Russians in the Wilderness, Part III: Remembering the Past
Russia is struggling. Its people are battling through a series of crises unparalleled in modern history. Russian commentators, both secular and religious, have frequently compared their country's experience to that of the Israelites' escape from Egyptian slavery and the subsequent forty years of wandering in the wilderness before they reached the "Promised Land." This series of "Reflections" explores that theme, searching for a deeper understanding of the enormous challenges that face the Russian people.
The Dismantling of the Soviet State
When Nikita Khrushchev surprised the Communist Party leadership -- and the world -- with his devastating indictment of Joseph Stalin in February 1956, he began a process that Mikhail Gorbachev completed thirty years later. Khrushchev publicly revealed for the first time the violence Stalin committed against his own people, itemizing the crimes in considerable detail. This revelation marked the first time that the Soviet regime told the truth -- even if only in part -- about its own history.
For more than thirty years, this initial effort by Khrushchev to honestly recall the past, to remember what really happened under Stalin's harsh rule, was stifled. It was not until 1987, after two years of hesitation, that Gorbachev at last resumed what Khrushchev started. He opened the door to history once more -- and this time it stayed open. On the 70th anniversary of the October Revolution, Gorbachev stood before the Communist Party leadership and told them the truth about the past. "The guilt of Stalin and those close to him . . .for the mass repressions and lawlessness that were permitted are immense and unforgivable," Gorbachev declared. The new Soviet leader wanted his people to know their past, to remember it. As David Remnick noted in his book Lenin's Tomb, Gorbachev's speech "opened the gate and the lion of history came roaring in."
Now that the truth has been told and the painful realities of the past are laid bare for all to see, the natural instinct is to move on, to bury the pain of the past, and to focus on what lies ahead. Already we see signs in Russia of children and teenagers being raised without any awareness of the recent past, without any understanding of the Soviet experience that shaped the lives of their parents and grandparents. This refusal to address the past not only allows extremists to manipulate history for their own immediate political advantage, but also creates an unhealthy environment of denial. Russians must realize that new institutions cannot be created out of thin air; they must be constructed using the building blocks of the past, combining lessons learned with new insights to shape a vision for the future.
Learning to Remember
As the Israelites neared the end of their wilderness wanderings and prepared to enter the Promised Land, they began the difficult process of laying the legal foundations for their new nation. Under Moses' leadership, a whole new legal code was hammered out, based on the Ten Commandments -- governing principles that were, in fact, chiseled in stone! Throughout this rebuilding process, Moses repeatedly instructed his people to remember their past, including their rebellious and painful behavior, as a starting point for shaping the future of their new nation. Remembrance is a persistent theme in the story of the Israelites' desert experience and the rebuilding of their nation.
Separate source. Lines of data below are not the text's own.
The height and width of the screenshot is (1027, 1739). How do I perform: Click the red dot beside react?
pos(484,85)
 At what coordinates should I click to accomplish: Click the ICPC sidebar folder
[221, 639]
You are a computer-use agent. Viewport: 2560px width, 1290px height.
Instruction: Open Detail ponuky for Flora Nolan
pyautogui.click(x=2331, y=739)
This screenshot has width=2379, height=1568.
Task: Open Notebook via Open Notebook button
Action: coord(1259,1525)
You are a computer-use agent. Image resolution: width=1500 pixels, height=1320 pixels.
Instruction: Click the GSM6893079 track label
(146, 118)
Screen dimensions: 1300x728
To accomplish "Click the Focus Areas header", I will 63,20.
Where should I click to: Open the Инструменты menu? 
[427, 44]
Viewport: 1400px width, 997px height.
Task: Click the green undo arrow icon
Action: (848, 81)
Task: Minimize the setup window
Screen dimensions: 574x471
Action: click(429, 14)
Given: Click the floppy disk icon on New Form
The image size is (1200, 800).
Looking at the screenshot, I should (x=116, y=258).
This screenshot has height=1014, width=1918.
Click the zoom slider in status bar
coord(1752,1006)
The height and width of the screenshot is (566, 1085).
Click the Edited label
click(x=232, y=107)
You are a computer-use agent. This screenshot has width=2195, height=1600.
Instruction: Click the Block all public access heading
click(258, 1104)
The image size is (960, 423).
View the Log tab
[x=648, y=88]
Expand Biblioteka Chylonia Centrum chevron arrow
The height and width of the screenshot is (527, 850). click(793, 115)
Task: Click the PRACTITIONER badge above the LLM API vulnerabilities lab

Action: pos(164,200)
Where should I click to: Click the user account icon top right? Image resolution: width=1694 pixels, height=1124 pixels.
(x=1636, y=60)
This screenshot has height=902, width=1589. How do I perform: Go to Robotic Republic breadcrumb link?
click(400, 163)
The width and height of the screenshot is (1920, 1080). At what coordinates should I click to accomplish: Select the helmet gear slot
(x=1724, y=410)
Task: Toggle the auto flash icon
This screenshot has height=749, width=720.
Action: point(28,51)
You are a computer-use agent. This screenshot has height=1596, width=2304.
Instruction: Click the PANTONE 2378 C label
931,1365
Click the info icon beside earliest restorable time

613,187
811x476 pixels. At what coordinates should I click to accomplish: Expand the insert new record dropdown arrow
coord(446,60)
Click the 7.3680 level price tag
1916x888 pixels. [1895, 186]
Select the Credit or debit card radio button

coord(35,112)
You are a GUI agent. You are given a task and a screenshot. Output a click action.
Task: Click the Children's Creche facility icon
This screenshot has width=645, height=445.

Moses recognized that remembrance would lead to understanding and wisdom, and to the identification of what not to do again -- building blocks for the Israelites' new, just society. Outlining the essential features of the new legal code for his people, Moses emphasized God's greatness, justice and impartiality. He stressed God's concern for the orphan, the widow, the foreigner -- all vulnerable sectors of society in his time -- and reminded the Israelites of their own vulnerability and powerlessness as slaves in Egypt. As they drafted laws about how to treat the poor, for example, Moses warned them not to forget their own bondage experience, encouraging them to build a society merciful to those in need.
Remembrance and Legal Reconstruction
After centuries of a civilization in which law was an instrument to enhance the wealth and power of the ruling elites, Russia's current challenge to build a law-based society is an enormous one. Declaring law as the foundation for the new Russian state, and no longer a tool to be cynically used by the ruling elites, is a bold act in a post-Communist environment. It requires courage and fortitude. And it requires remembrance.
Remembering the experiences of the past, facing the history of a nation, acknowledging acts of pain and injustice -- these are important building blocks for the construction of a new political, economic and social order. Russians must not forget the state-directed violence against their own citizens; the massive dislocations of farmers, industrial workers and ethnic groups; or the chronic food, housing and clothing shortages. With the knowledge gained from experience, they must now build a society where these injustices will never happen again. They must heed the message of Moses: Remember your suffering. Create a society where you will no longer be a slave, a society where everyone will be free.